Tascam_resize.jpg練習に集中していたらまたブログが滞ってしまった...。
そしてブログを更新しない間に練習は色々な段階を経て来ました。

削ぎ落としに削ぎ落とす方向で練習を進めていたら、弾いていてもどんどんと曲の骨格が見えて来て余計なものが付かなくなりました。勝手に付けていた「感情」も意識しなくても削がれるようになって弾いていると、まるで自分が弾いていないかのように客観視出来ているような気になって、完全に自分の感情とは関係なく「自分を明け渡している」ような感覚でした。
自分でもこれには大満足で、やっとここまで来れたか、と自分でもハッピーでした。
ちょうどこの時期にグレン・グールドの記事を読んでいて彼がバッハの「フーガの技法」の曲について次のように語っていました。『これらの曲は,果てしなく続く灰色の陰影の世界です。私は灰色が大好きなのです。実は、シュヴァイツァーが素晴らしい事を云っています。『静寂で厳粛な世界、荒涼としていて厳しく、色も光も動きもない』と。」

これを読んで、自分の今の演奏自体も「灰色の世界」,水墨画のようなのかな〜と考えていました。演奏する側としては敢えて、色を付けず、聴き手側の心や想像に任せる感じなのかな〜と、妙に納得してしまいました。
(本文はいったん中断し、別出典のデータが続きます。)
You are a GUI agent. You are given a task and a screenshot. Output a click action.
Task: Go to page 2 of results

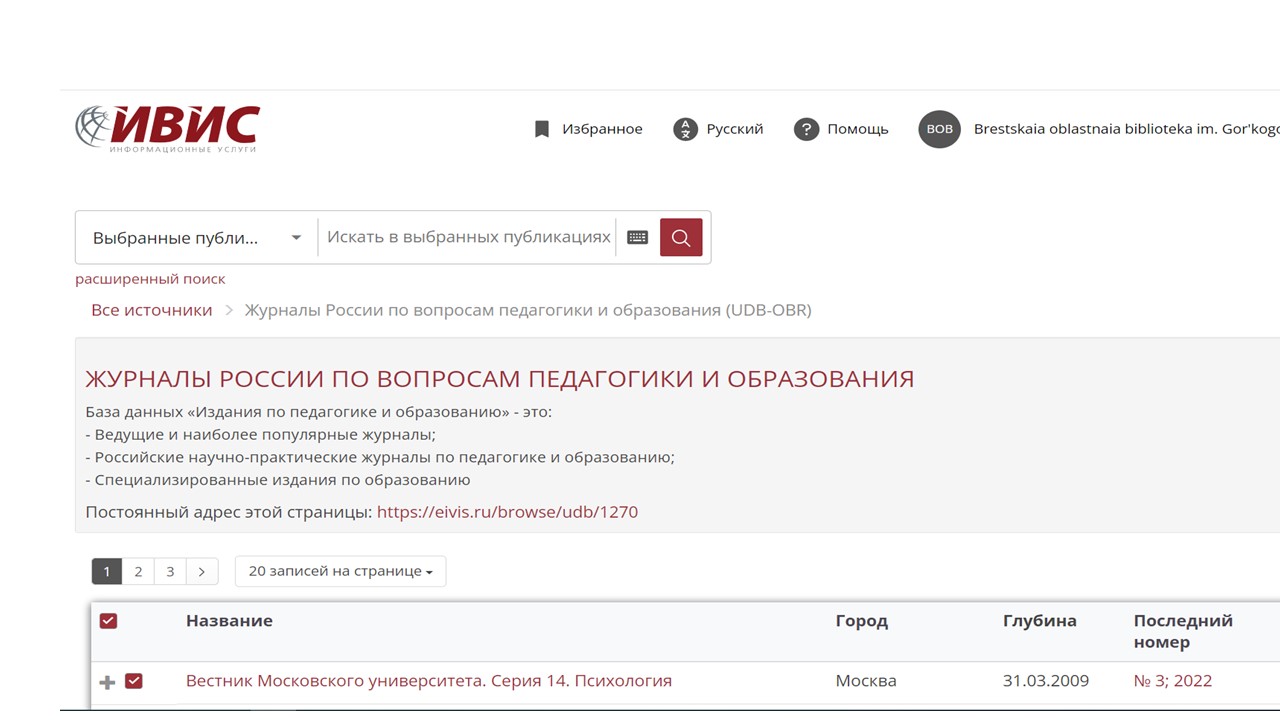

ところがリサイタルも一ヶ月前に近づいて来ていたので、先週位から録音をし始めました。「調子がいい」と思い込んでいたのだが.....。

聴いてみて、愕然........................。

こんな事になっていたとは!!!
水墨画どころか,全く何もない!!!灰色一色の濃淡も何もない音楽になってしまっていた。そのあまりの面白なさ,魅力なさに大ショック。青くなってしまいました。どうしよう...。

しかし、コンサートも一ヶ月後なので落ち込んでいる暇もなく、すぐに改善に乗り出しました。ここからが面白いのだが、削ぎ落としに落としていはいたので,脚色する方はそんなに大変ではなく、逆に今までにないくらいに,楽しい。渋谷の超厚塗りの山姥メークを全部取って、スッピンにした状態に,今度は自分の顔を生かしたメークをするような感じでしょうか。素顔が見とれる程美しければそれが一番良かったのだが、そうもいかなかった(笑)。

昨日は初めての全曲通し練習。録音してみたら、ずっと良くなっていた(ホッ)。面白い事に結構自由に思いの向くままに弾いても,骨組みはしっかりと身に付いているので、音楽が壊れる事がなかった。あそこまで削ぎ落としたのは無駄ではなかった(笑)。

それにしても自分の演奏を録音するのは本当に大切。参考にしかならないが、色々と気付かされたり,考えさせられたりする事は間違いない。録音するのは憂鬱(自分と向き合わなくてはいけないから)だが、覚悟を決めて,録音して本当に良かった(笑)。危ない,危ない...。